La part d’étrangeté de chaque être humain

André Stil écrit quelque part : « L’ornithorynque sera toujours étrange pour l’holothurie. » Julot est étrange pour les autres, mais chaque être humain n’a-t-il pas sa part d’étrangeté ? Il y a du Cafougnette dans le personnage, et le texte fait référence à Mousseron : « S’il tenait là une solution miracle, el solution miraque qu’il aurait été le seul à voir, et s’il la gardait pour lui, est-ce qu’il ne devrait pas se sentir coupable ? » Mais il y a aussi l’inspiration surréaliste, avec l’amour des mots et des détournements. « Il veut bien qu’il y ait plus compétent que lui pour parler de phlogistique ou de physiognomonie. » Julot et le romancier ont d’ailleurs des points communs, au-delà des apparences. La chute est sans ambiguïté. Le narrateur André Stil s’adresse au lecteur : « Moi qui n’en sais pas plus que lui - peut-être moins question bobinage -, je fais chauffer le matin l’eau de mon café.
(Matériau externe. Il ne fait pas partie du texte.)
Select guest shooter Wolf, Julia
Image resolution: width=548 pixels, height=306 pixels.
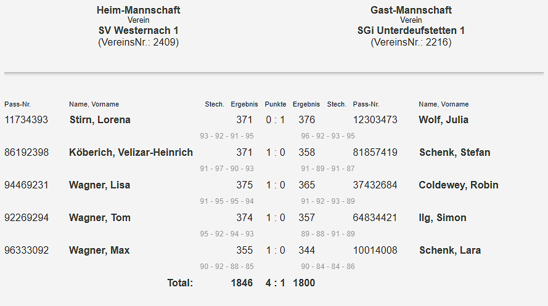click(x=443, y=120)
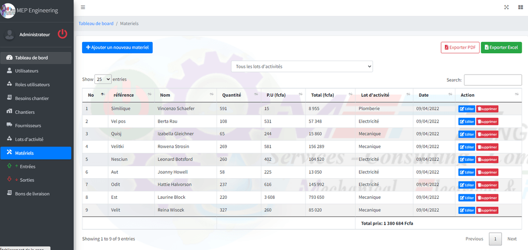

J’arrête à l’économie, comme lui, aux premières bulles. Je l’ai bien connu, il y a longtemps, il était un peu plus jeune que moi. Je regarde ce qui se passe, dans ce moment de roue libre, de chauffe sur l’aire, et je pense à lui. »  Pour André Stil, l’écriture féconde joyeusement les contradictions. En ce sens, elle est une question de morale. À l’occasion de son centenaire, il vaut la peine de le relire et de le faire connaître aux jeunes.